Burtay Mutlu (shibumi_tr) 3 yıl önce 0
0

"Zaman çokluğun etkileşiminde oluyor. Zamanda deyil uzayda hareket ediyoruz. Uzaysal bir ileriye akış yok gözüküyor." Bu kısmı tasdikleyen bir başka bakış açısı sunayım: Zaman ile etkileşim en yüksek düzeyde, temel olanla gerçekleşiyor. Sadece Zaman değil bildiğimiz fizikle ilgili tüm olaylar ve olgular, temel düzeydeki etkileşim ile gerçekleşiyor. Sadece sistemler büyüyüp makrolaştıkça, sonuçlar sistemlerin oluşum yapılarına ve duruma göre değişiyor. Evren hareketli daha doğrusu süperakışkan bir yapıda gibi gözüküyor. Bu akışkanlığı, hareketliliği ise, bence, Zaman'ın bu hareketi sağlıyor. Bir bakıma dalgalı denizin akışkanlığı gibi. Bu hareketlilik, bence, entropi sırasında açığa çıkan enerjinin en hızlı şekilde dağılıp, homojenleşmesi içinde mümkün ortamı sağlıyor. İkinci olarak, Sabit bir obje için Uzay da hareket yok iken Zaman da hareket var. Ama bu hareket göreceli bir hareket. Yani aslında durmayan ve yoluna devam eden şey; Zaman (dalgaları). Hareket durumunda ise Uzay'da hareket olur iken, Zaman ile olan etkileşim yapısı da değişiyor.
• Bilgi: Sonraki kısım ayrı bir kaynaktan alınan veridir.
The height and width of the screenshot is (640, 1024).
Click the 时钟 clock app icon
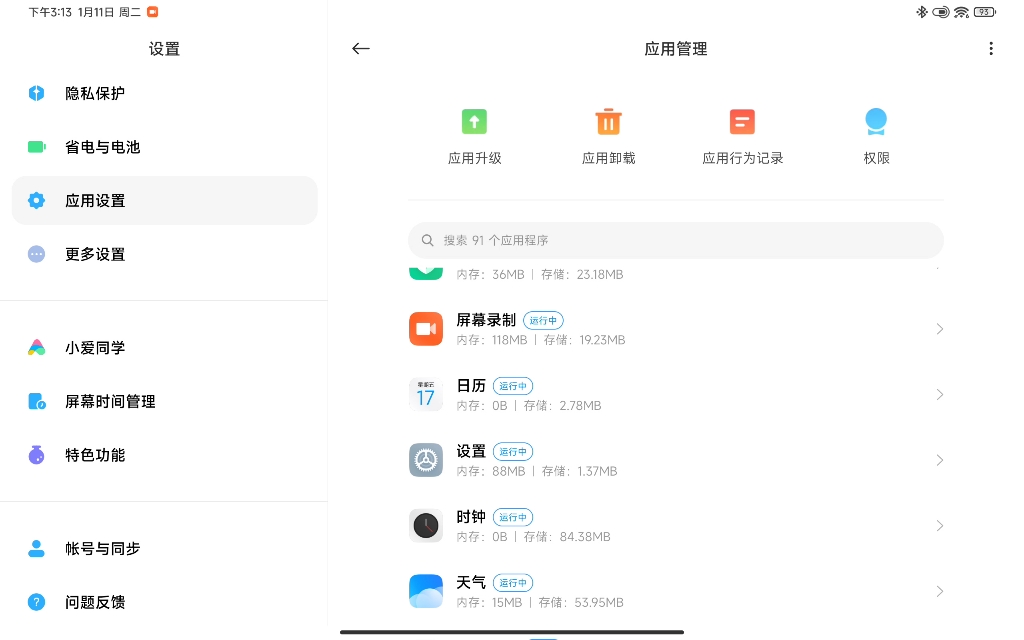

Ama bunun nedeni hareketin kendisi değil, hareket için sisteme yüklenen ekstra enerji... Basit bir mantıkla, durgun durumdaki sisteme enerji yüklemezseniz-kuuvet aktarmazsınız hareket etmez. Aynı mantıkla, hareketli bir objeden bu ekstra enerjiyi almazsanız, hareketi durmaz. Özellikle momentum dağılımı ve paylaşımı, aktarımı buna en iyi örnek.